There are many ways for Northeastern Ohioans to actualize their holiday season. First and foremost, there's the prophet Bing, tapping his pipe and bestowing his magical baritone rendition of Irving Berlin's "White Christmas" to win World War II and forever defining our Yuletide yearnings.
Then there are all those churches, malls, the Internet and, for those with cultural aspirations, live theater. Our two behemoth emporiums of the dramatic arts, Cleveland Play House and Great Lakes Theater Festival, span the continents and a century in their search for lucrative wintertime celebration.
For 21 years, Great Lakes has depended on Charles Dickens for their realization of Christmas ghosts and foggy redemption. The Play House turned to the 1983 movie A Christmas Story to give us an Americana holiday as if drawn by Norman Rockwell and broadcast on old Philco radios.
At the center of both shows is the idealization of the perfect mom and pop. In Great Lakes' A Christmas Carol, the parents are the personification of Victorian upper class, Royal Doulton figurines given flesh and blood. In the Play House's A Christmas Story, the parents are the lovable 1930s know-it-all bumblers found in yellowing Blondie cartoon strips.
Experiencing A Christmas Carol with a junior-high-school audience makes us aware how affecting its giant, ominous Ghost of Christmas Future puppet and other gothic trimmings remain after two decades. One could almost sense hundreds of youthful jaws drop as the walls broke apart to reveal the mammoth, jolly Ghost of Christmas Present. Even the most rock-laden sensibility must yield to the irresistible tug of the show's brilliant music-box deployment of Victorian Christmas tunes.
For the adults in the house, the most plangent aspect is what could be the last onstage mating of two of our town's lustrous co-stars.

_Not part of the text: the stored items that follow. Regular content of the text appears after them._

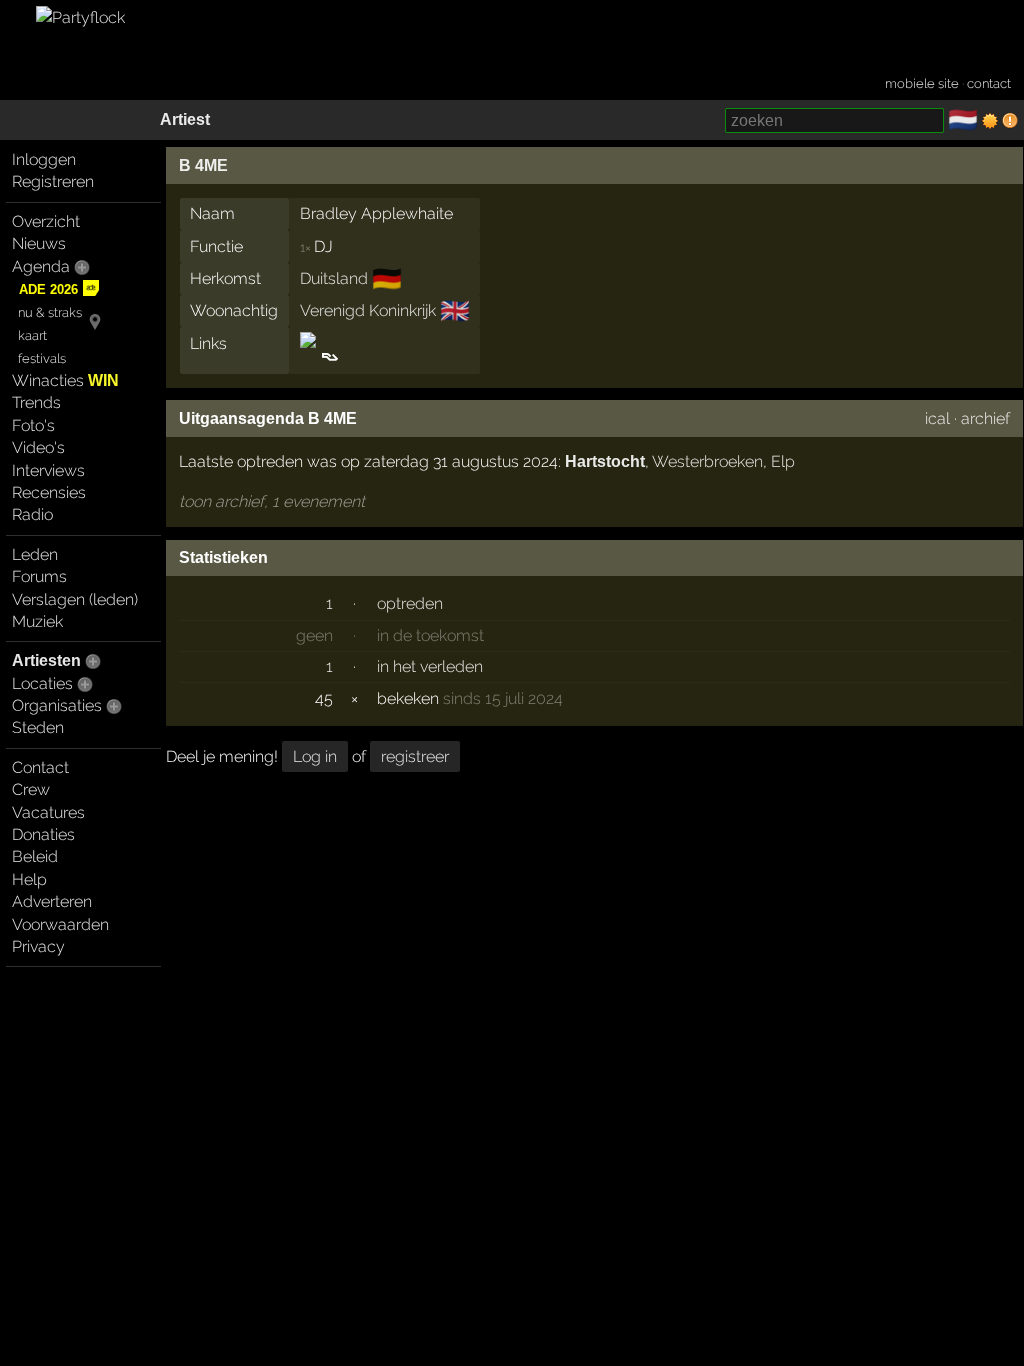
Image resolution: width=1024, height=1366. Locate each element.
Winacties (65, 380)
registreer (415, 756)
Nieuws (39, 243)
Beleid (35, 856)
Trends (36, 402)
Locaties (42, 683)
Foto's (33, 425)
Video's (38, 447)
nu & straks (50, 312)
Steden (38, 727)
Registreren (53, 181)
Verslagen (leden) (75, 599)
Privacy (38, 946)
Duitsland (334, 278)
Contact (40, 767)
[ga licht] (990, 121)
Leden (35, 554)
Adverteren (52, 901)
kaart (32, 335)
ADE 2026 (48, 289)
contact (989, 83)
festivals (42, 358)
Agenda (41, 266)
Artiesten (46, 660)
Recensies (49, 492)
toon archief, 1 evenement (272, 501)
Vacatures (48, 812)
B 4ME (203, 165)
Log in (315, 756)
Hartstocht (605, 461)
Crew (31, 789)
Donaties (43, 834)
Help (29, 879)
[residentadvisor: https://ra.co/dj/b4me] (328, 356)
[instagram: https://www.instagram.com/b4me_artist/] (309, 356)
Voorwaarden (60, 924)
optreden (410, 603)
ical (937, 418)
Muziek (37, 621)
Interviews (48, 470)
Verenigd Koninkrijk (368, 310)
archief (985, 418)
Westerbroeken (707, 461)
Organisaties (57, 705)
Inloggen (44, 159)
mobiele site (922, 83)
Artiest (185, 119)
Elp (783, 461)
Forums (39, 576)
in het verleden (430, 666)
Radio (32, 514)
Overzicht (46, 221)
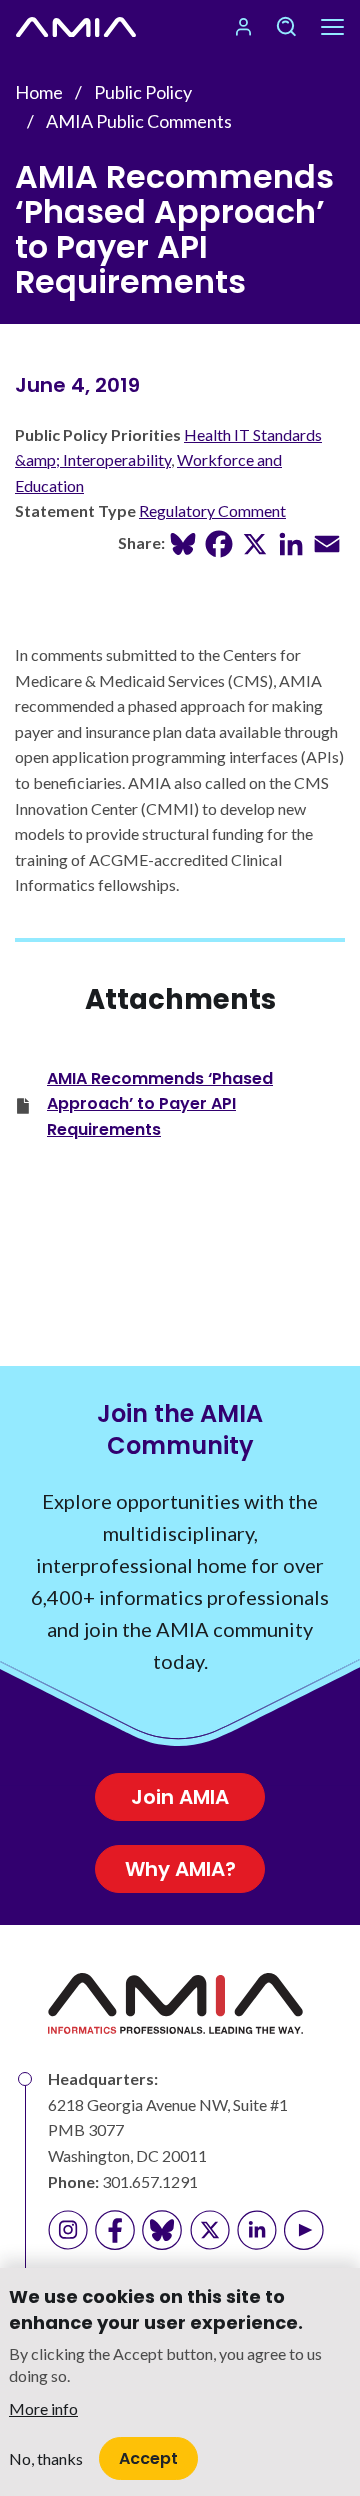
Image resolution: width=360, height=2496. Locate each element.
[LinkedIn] (291, 541)
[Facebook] (219, 541)
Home (39, 92)
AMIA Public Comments (139, 121)
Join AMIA (180, 1797)
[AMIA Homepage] (76, 27)
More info (43, 2408)
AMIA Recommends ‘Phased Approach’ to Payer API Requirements (160, 1104)
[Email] (327, 541)
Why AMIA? (180, 1869)
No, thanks (46, 2458)
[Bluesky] (183, 541)
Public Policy (143, 92)
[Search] (286, 27)
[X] (255, 541)
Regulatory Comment (212, 510)
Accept (148, 2458)
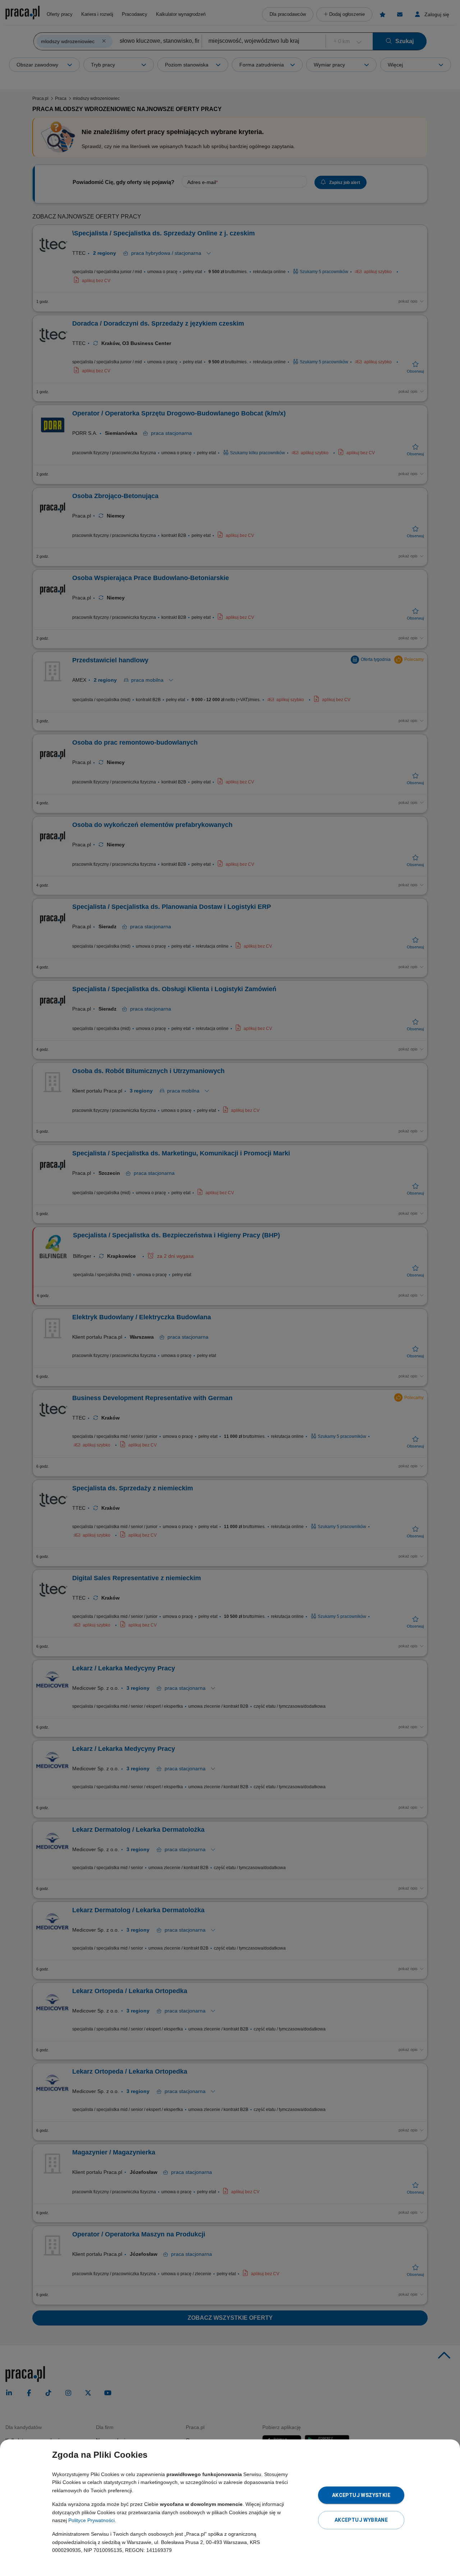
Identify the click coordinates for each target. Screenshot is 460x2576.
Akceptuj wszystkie (361, 2495)
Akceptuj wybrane (361, 2520)
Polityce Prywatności (91, 2520)
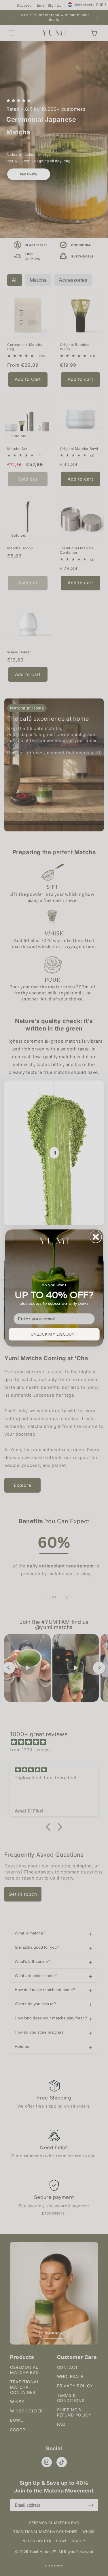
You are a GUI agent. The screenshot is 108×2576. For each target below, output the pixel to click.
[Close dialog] (95, 1236)
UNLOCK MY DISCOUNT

In her striped hooped skirt and cavalcade of curls, Laura Perrotta seems ready to lead her tykes in "Getting to Know You." Andrew May, wearing a velvet maroon robe, has the dash and mellifluous charm of long-dead matinee idols. When May departs for California, our city will lose more than a little of its artistic panache.
If A Christmas Carol is our evergreen, A Christmas Story is more akin to an aluminum tree that has corroded in its five-year existence at the Play House. The elements that remain fresh are the daffy, father-knows-best charisma of Charles Kartali's Old Man paired with the warmth of Elizabeth Ann Townsend's perpetually meatloaf-making mother. Their Christmas-morning snuggle on the sofa seems the only genuine moment of holiday reverie. The fantasy sequences dealing with childhood terrors, Little Orphan Annie decoder rings and little boys who constantly want go "wee-wee" have been left under the tree too long, like stale cookies left for Santa.